- _WHAT TO DO_
Copy the full listing below line for line, with no changes to any word, number, or symbol.

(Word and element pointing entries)
↓↓↓

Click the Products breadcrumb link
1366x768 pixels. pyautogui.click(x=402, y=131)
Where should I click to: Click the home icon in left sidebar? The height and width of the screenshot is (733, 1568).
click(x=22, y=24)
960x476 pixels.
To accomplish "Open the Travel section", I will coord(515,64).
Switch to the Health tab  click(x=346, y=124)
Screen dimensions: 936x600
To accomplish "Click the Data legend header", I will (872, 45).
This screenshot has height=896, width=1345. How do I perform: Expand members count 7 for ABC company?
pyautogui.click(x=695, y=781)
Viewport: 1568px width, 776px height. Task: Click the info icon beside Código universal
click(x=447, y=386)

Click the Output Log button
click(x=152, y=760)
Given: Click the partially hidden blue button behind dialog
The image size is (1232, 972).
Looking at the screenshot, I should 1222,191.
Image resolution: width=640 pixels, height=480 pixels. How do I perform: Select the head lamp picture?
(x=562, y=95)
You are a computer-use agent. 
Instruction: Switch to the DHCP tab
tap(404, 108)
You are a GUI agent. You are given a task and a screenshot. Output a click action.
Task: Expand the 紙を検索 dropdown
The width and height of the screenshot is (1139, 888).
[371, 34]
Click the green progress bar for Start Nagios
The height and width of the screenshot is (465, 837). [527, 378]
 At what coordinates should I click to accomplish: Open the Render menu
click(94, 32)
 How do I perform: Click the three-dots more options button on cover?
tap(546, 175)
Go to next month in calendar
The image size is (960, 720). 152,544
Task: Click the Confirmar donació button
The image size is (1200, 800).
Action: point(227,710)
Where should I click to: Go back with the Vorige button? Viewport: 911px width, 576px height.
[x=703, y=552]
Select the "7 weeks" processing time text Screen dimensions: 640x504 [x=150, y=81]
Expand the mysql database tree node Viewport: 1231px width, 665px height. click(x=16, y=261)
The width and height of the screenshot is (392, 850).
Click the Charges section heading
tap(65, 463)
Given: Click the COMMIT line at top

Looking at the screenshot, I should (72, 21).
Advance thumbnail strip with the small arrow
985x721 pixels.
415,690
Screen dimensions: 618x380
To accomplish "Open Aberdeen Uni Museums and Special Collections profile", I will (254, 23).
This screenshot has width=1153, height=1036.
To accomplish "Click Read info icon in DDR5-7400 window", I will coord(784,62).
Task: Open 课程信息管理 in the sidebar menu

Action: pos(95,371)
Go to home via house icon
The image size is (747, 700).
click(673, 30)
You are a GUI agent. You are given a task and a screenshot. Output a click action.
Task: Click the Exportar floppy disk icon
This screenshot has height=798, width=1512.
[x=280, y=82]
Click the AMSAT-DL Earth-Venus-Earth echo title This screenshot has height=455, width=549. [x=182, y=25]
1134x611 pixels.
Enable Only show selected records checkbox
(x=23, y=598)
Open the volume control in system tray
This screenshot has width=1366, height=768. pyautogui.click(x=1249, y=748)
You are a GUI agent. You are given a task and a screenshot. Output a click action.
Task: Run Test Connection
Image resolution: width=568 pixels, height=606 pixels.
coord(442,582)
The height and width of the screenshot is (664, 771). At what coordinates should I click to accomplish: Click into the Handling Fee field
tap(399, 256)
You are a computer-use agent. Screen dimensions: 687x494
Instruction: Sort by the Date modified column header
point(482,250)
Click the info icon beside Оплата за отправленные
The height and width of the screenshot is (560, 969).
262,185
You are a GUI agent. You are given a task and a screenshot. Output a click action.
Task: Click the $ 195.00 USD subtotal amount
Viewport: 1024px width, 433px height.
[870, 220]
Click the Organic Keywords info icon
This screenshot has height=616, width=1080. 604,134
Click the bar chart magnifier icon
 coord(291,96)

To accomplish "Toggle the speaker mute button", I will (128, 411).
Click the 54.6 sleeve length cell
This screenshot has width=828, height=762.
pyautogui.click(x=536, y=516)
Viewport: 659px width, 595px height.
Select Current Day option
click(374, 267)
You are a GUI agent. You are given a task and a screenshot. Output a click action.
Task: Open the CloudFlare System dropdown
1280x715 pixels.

↑↑↑

- _REPLY TO THE EXERCISE_
Click the Products breadcrumb link
1366x768 pixels. pyautogui.click(x=402, y=131)
Where should I click to: Click the home icon in left sidebar? The height and width of the screenshot is (733, 1568).
click(x=22, y=24)
960x476 pixels.
To accomplish "Open the Travel section", I will coord(515,64).
Switch to the Health tab  click(x=346, y=124)
Screen dimensions: 936x600
To accomplish "Click the Data legend header", I will (872, 45).
This screenshot has height=896, width=1345. How do I perform: Expand members count 7 for ABC company?
pyautogui.click(x=695, y=781)
Viewport: 1568px width, 776px height. Task: Click the info icon beside Código universal
click(x=447, y=386)

Click the Output Log button
click(x=152, y=760)
Given: Click the partially hidden blue button behind dialog
The image size is (1232, 972).
Looking at the screenshot, I should 1222,191.
Image resolution: width=640 pixels, height=480 pixels. How do I perform: Select the head lamp picture?
(x=562, y=95)
You are a computer-use agent. 
Instruction: Switch to the DHCP tab
tap(404, 108)
You are a GUI agent. You are given a task and a screenshot. Output a click action.
Task: Expand the 紙を検索 dropdown
The width and height of the screenshot is (1139, 888).
[371, 34]
Click the green progress bar for Start Nagios
The height and width of the screenshot is (465, 837). [527, 378]
 At what coordinates should I click to accomplish: Open the Render menu
click(94, 32)
 How do I perform: Click the three-dots more options button on cover?
tap(546, 175)
Go to next month in calendar
The image size is (960, 720). 152,544
Task: Click the Confirmar donació button
The image size is (1200, 800).
Action: point(227,710)
Where should I click to: Go back with the Vorige button? Viewport: 911px width, 576px height.
[x=703, y=552]
Select the "7 weeks" processing time text Screen dimensions: 640x504 [x=150, y=81]
Expand the mysql database tree node Viewport: 1231px width, 665px height. click(x=16, y=261)
The width and height of the screenshot is (392, 850).
Click the Charges section heading
tap(65, 463)
Given: Click the COMMIT line at top

Looking at the screenshot, I should (72, 21).
Advance thumbnail strip with the small arrow
985x721 pixels.
415,690
Screen dimensions: 618x380
To accomplish "Open Aberdeen Uni Museums and Special Collections profile", I will (254, 23).
This screenshot has width=1153, height=1036.
To accomplish "Click Read info icon in DDR5-7400 window", I will coord(784,62).
Task: Open 课程信息管理 in the sidebar menu

Action: pos(95,371)
Go to home via house icon
The image size is (747, 700).
click(673, 30)
You are a GUI agent. You are given a task and a screenshot. Output a click action.
Task: Click the Exportar floppy disk icon
This screenshot has height=798, width=1512.
[x=280, y=82]
Click the AMSAT-DL Earth-Venus-Earth echo title This screenshot has height=455, width=549. [x=182, y=25]
1134x611 pixels.
Enable Only show selected records checkbox
(x=23, y=598)
Open the volume control in system tray
This screenshot has width=1366, height=768. pyautogui.click(x=1249, y=748)
You are a GUI agent. You are given a task and a screenshot. Output a click action.
Task: Run Test Connection
Image resolution: width=568 pixels, height=606 pixels.
coord(442,582)
The height and width of the screenshot is (664, 771). At what coordinates should I click to accomplish: Click into the Handling Fee field
tap(399, 256)
You are a computer-use agent. Screen dimensions: 687x494
Instruction: Sort by the Date modified column header
point(482,250)
Click the info icon beside Оплата за отправленные
The height and width of the screenshot is (560, 969).
262,185
You are a GUI agent. You are given a task and a screenshot. Output a click action.
Task: Click the $ 195.00 USD subtotal amount
Viewport: 1024px width, 433px height.
[870, 220]
Click the Organic Keywords info icon
This screenshot has height=616, width=1080. 604,134
Click the bar chart magnifier icon
 coord(291,96)

To accomplish "Toggle the speaker mute button", I will (128, 411).
Click the 54.6 sleeve length cell
This screenshot has width=828, height=762.
pyautogui.click(x=536, y=516)
Viewport: 659px width, 595px height.
Select Current Day option
click(374, 267)
You are a GUI agent. You are given a task and a screenshot. Output a click action.
Task: Open the CloudFlare System dropdown
1280x715 pixels.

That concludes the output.